# surprise kids!



## Kupla (Aug 1, 2014)

So yesterday I happened to notice that Luca, my default LGD, was acting a bit strange, a little more alert and a bit stressed. So I searched the property to see what was up and lo and behold! Lulu was tucked away in a corner with two new little doelings! I was told that she wasn't due until December so this was a huge surprise! Both are very small, barely five pounds each but seem to be full term and healthy. I guess that means the sire wasn't a Boer after all, they have white speckles by their ears that make me think pygmy.
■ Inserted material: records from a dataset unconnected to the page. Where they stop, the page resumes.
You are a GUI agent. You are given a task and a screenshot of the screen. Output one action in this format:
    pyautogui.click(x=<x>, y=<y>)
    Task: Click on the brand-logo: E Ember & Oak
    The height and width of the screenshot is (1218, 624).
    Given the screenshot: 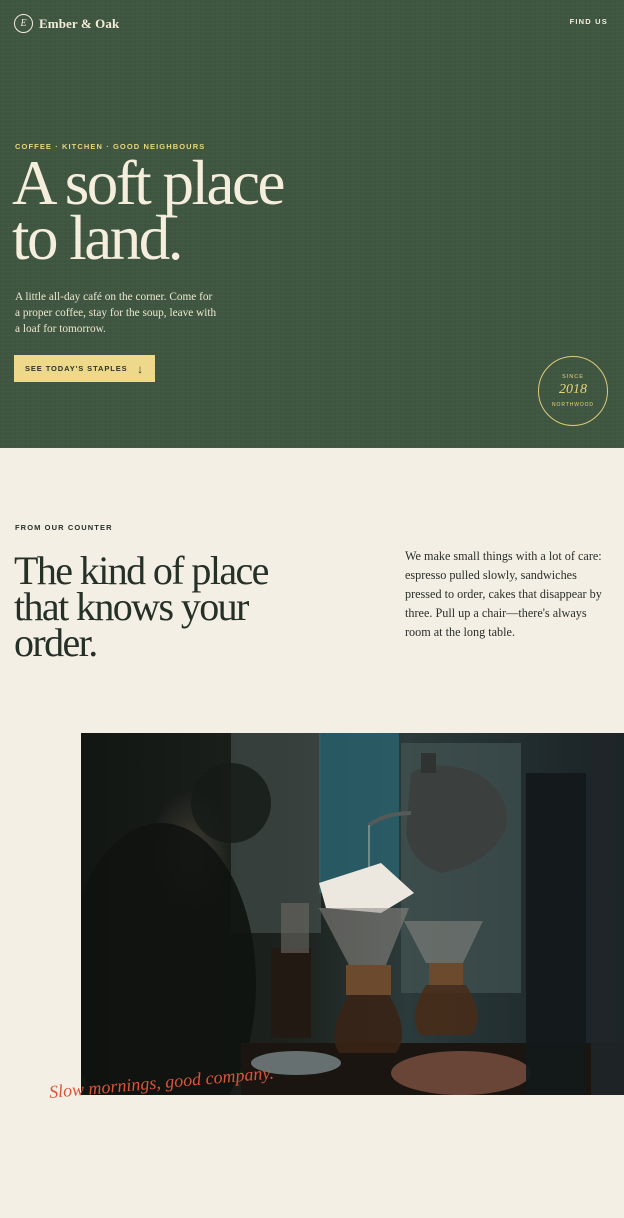 What is the action you would take?
    pyautogui.click(x=66, y=24)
Now I'm rushing around trying to get things ready because I thought I had three more months to prep for babies!


----------



## ksalvagno (Oct 6, 2009)

You will have to post pics!


----------



## toth boer goats (Jul 20, 2008)

Congrats.


----------



## Kupla (Aug 1, 2014)

I'm giving to post pics tomorrow when I can use my laptop, I had forgotten how stinking cute new babies are! They already try to sleep in my lap when I sit down and they're starting to jump and play... Lulu has no use for Luca though, he wanted to check out the new additions and got a headbutt to the gut for his troubles.


----------



## canyontrailgoats (Jan 4, 2014)

Congrats! Pics asap please


----------



## Dayna (Aug 16, 2012)

ah cute! congrats!


----------



## Kupla (Aug 1, 2014)

I hope the pictures post. The one with the dark marking is a little buckling, the lighter one is a doeling. Is the lighter one still a chamoise?


----------



## Rhandi74 (Dec 6, 2013)

So cute!!! Congrats!!! And good job Luca for alerting you


----------



## sweetgoats (Oct 18, 2007)

Congratulations. Mom looks a little thin but they are adorable. I agree Pygmy.


----------



## Kupla (Aug 1, 2014)

She is thin. I've already put more weight in her in the month I've had her but I'm still not happy with it.


----------



## ksalvagno (Oct 6, 2009)

Very cute!


----------



## PygmyMom (Mar 3, 2014)

Adorable!!! I think you may have some pygmy in there! Tooooo stinking cute!!


----------



## Kupla (Aug 1, 2014)

They are adorable! A bit skittish when you approach, especially if Lulu snorts at me, but once you get a hand on them they love to be scratched and petted.


----------